Vertreter der Industrie- und Handelskammer hoffen auf eine Beschleunigung der Bauarbeiten.

shz.de von
20. Juni 2014, 13:03 Uhr

Die Empörung der Wirtschaft über die Dauerbaustelle Kanaltunnel wird größer – daran kann auch die am Mittwoch bekanntgewordene Entscheidung des Bundes zur Rader Hochbrücke nichts ändern. Zwar nahmen die Vertreter der Industrie- und Handelskammer (IHK) erfreut zur Kenntnis, dass jetzt umgehend mit der Planung eines Brücken-Neubaus begonnen werden könne, doch mindestens genauso wichtig sei es, bei der Sanierung des Kanaltunnels endlich Tempo zu machen.

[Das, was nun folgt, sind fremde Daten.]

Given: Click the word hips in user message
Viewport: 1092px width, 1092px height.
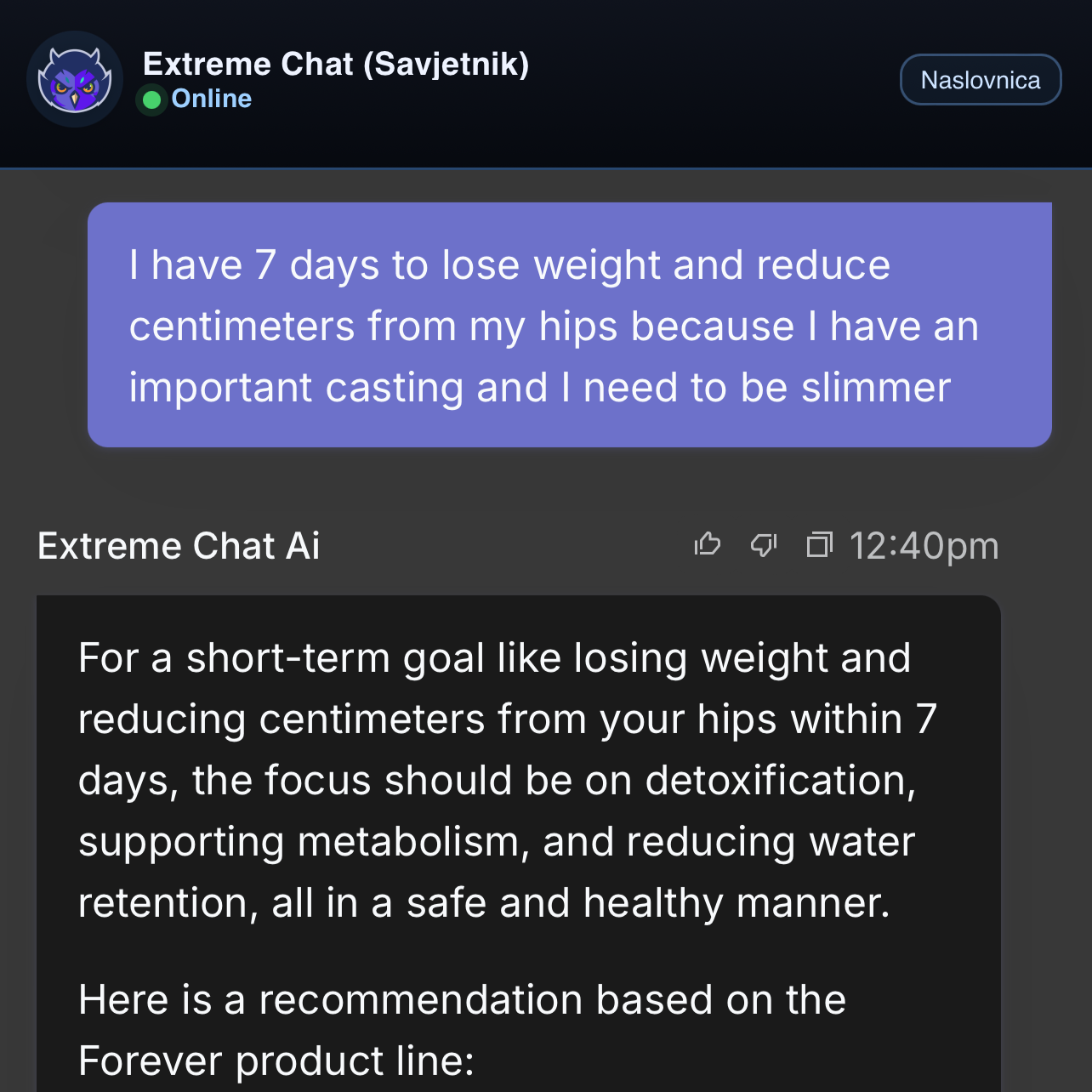Looking at the screenshot, I should click(578, 327).
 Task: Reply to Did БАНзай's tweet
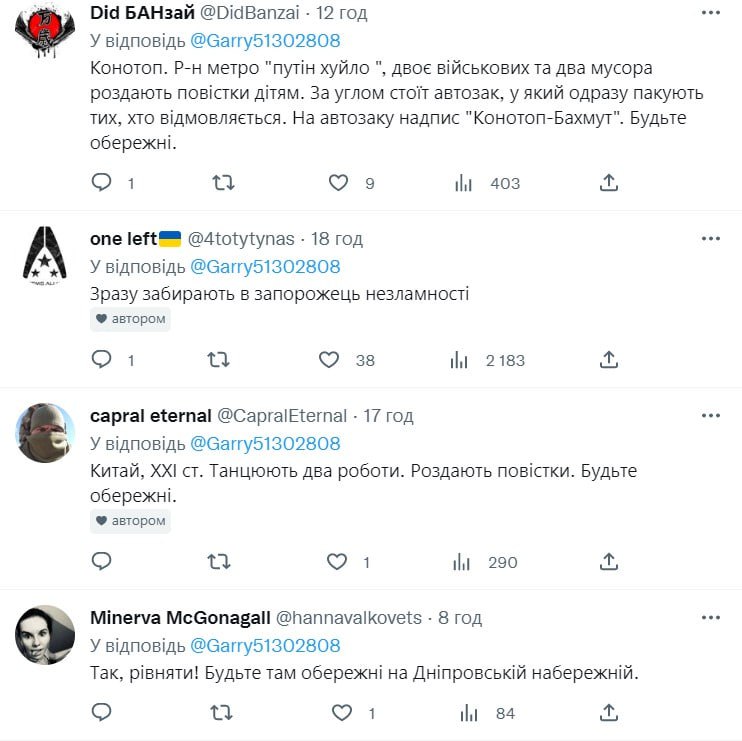click(x=101, y=183)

Dies wurde gestern in einem Pressegespräch deutlich, an dem IHK-Vizepräsident Georg Schäfer, der stellvertretende Hauptgeschäftsführer Rainer Bock und die Vollversammlungsmitglieder Dr. Henning Bähren, Peter Althaus und Helge Spehr teilnahmen. Sie forderten die Bundestags- und Landtagsabgeordneten der Region dazu auf, auf die zuständigen Behörden Druck aufzubauen: „Die Politik ist der einzige Hebel, der helfen kann.“ Es müsse unter anderem darüber nachgedacht werden, ob die für die Oströhre zuständigen Firmen auch die geeigneten Partner seien, um die Weströhre zu sanieren.

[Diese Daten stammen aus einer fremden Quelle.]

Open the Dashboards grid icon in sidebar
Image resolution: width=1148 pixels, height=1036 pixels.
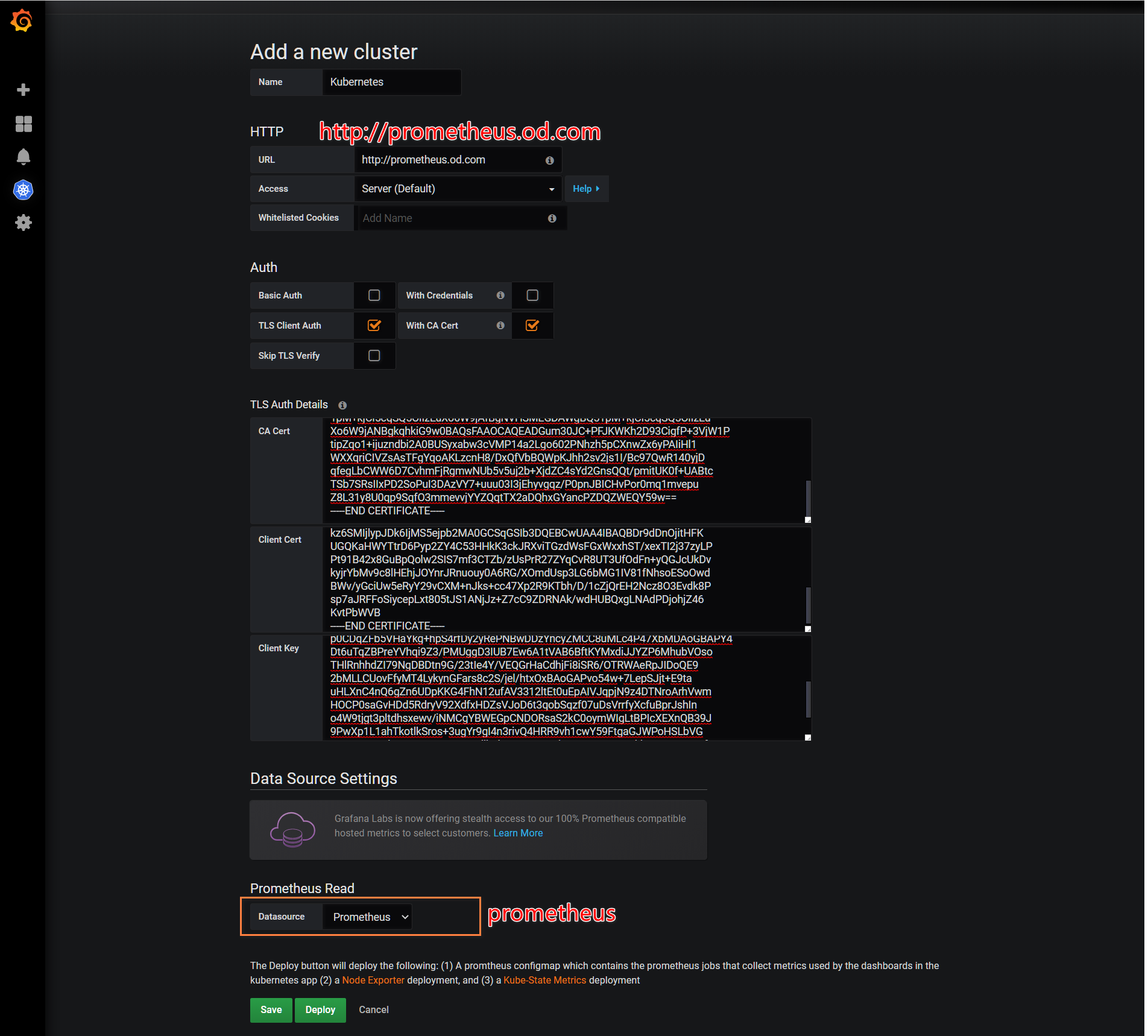point(24,124)
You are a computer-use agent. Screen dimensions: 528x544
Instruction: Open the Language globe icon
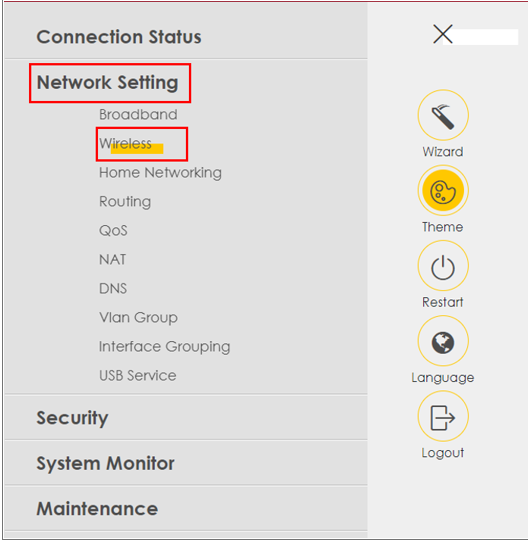pos(443,341)
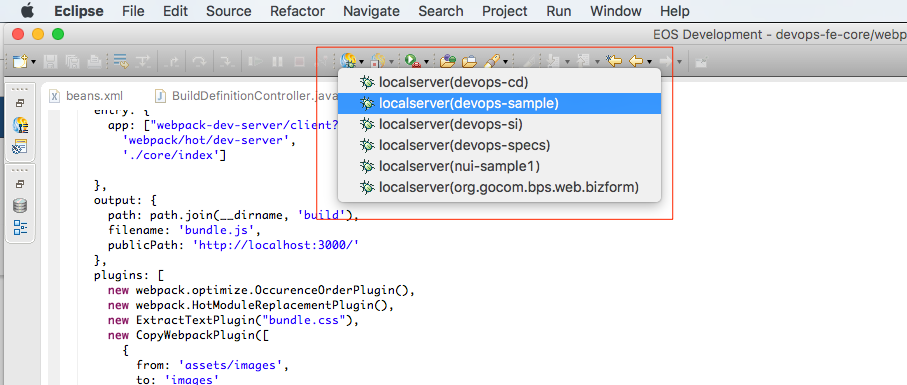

Georg Schäfer, der den Tunnel mehrmals täglich passieren muss, machte aus seinem Unmut keinen Hehl: „Ich habe am Kanaltunnel in den vergangenen Tagen lediglich einen einzigen einsamen Arbeiter gesehen, der an einer Ziegelwand die Fugen ausgekratzt hat.“ Er würde gern den Eindruck gewinnen, dass es auf dieser Baustelle einen Fortschritt gebe, „aber diesen Eindruck habe ich in keinster Weise.“ Laut Schäfer hat sich die Tunnelbaustelle zu einer schweren Hypothek für die Wirtschaft der Region entwickelt.

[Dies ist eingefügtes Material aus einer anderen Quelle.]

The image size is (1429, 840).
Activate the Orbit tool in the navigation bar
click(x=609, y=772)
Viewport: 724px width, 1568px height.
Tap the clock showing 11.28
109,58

Das Hauptproblem: Die Kunden aus der Region südlich des Kanals überlegten es sich mittlerweile sehr genau, ob sie die Fahrt nach Rendsburg auf sich nähmen. Einzelhändler Peter Althaus: „Von Osterrönfeld aus ist man ja mittlerweile bald schneller in Kiel als in Rendsburg.“ Stadtwerke-Chef Helge Spehr, der als Werkleiter des Umwelt- und Technikhofs den Zustand der Rendsburger Straßen im Blick hat, malte ein düsteres Bild von der Infrastruktur. Durch die Sperrung der Rader Hochbrücke für Laster im vergangenen Jahr seien die Straßen durch den Umleitungsverkehr stark in Mitleidenschaft gezogen worden. Eine exakte Kalkulation liege zwar nicht vor, der Schaden dürfte laut Spehr jedoch eine siebenstellige Summe ausmachen.

Dr. Henning Bähren (Punker GmbH) hob die Bedeutung des Tunnels als Ausweichstrecke für die Hochbrücke hervor. Er zweifelte die Darstellung der Behörden an, wonach sich die Tunnelsanierung nicht schneller bewältigen lasse. Anfang 2016 soll der Verkehr wieder durch beide Röhren rollen.